DRUG dealer Timothy Cooper, who breached his drug treatment and testing order, has again walked free from court.

Cooper, of Waiblingen Way, Devizes, was told at his last court appearance that he would almost certainly be sent to jail for a long period if he breached the order imposed for selling heroin and crack cocaine from his home.

But after hearing how Cooper failed to turn up for a session just three months after being put on the order, a Swindon Crown Court judge last Friday said he would allow the order to continue. Judge Charles Wade had been told the breach came after Cooper had completed the residential part of the order, during which he was caught having used cannabis.

Mark Ashley, for the probation service, said the 12-month order was imposed in early February and he missed the appointment on May 30.

At the hearing in February, the crown court heard how Cooper was caught as part of the Operation Ardent drugs blitz in Devizes.

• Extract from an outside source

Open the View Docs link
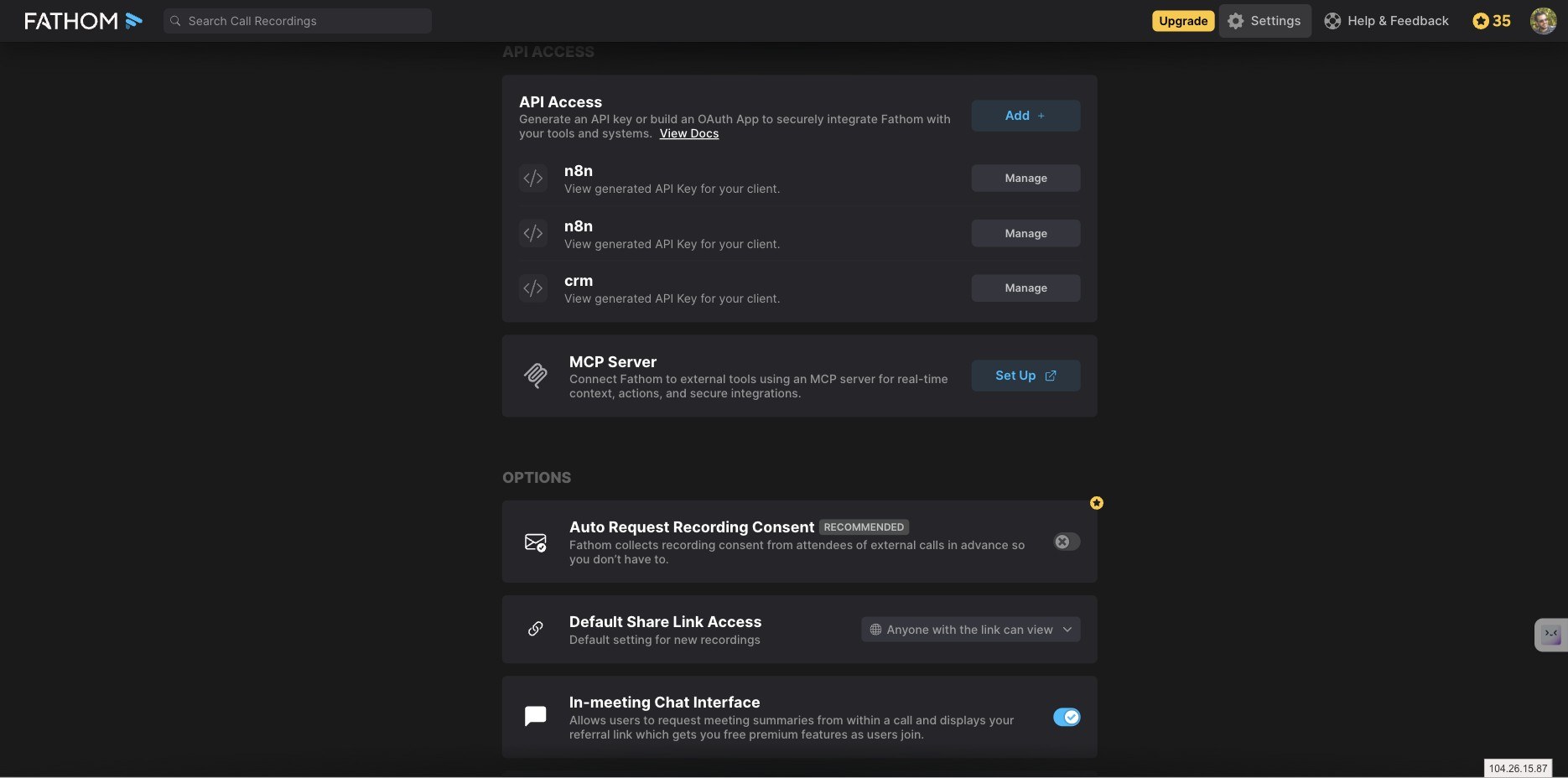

As part of the covert operation, an undercover police officer approached Cooper in the exercise yard at Melksham Police Station.

The officer talked to the 20 year-old about drugs and Cooper said he could help him get drugs.

In July, the officer and a woman colleague went to Waiblingen Way and Cooper sold them heroin and crack cocaine.

The court was told that the woman officer was left looking after one of Cooper's children while he supplied the male officer with the drugs.

They met again a few weeks later when Cooper again supplied the officers with drugs.

Cooper pleaded guilty to four counts of offering to supply class A drugs, one of supply and two of being concerned in the supply.

Peter Codner, defending, said his client had been in prison on remand for five months and during that time had got off drugs completely.

He said: "He is very determined for himself and for his partner and daughter to stay off heroin. He sees the misery it causes for his family."

On Friday, after hearing about the one breach, Judge Wade, the judge who made the original order, decided to allow the order to continue.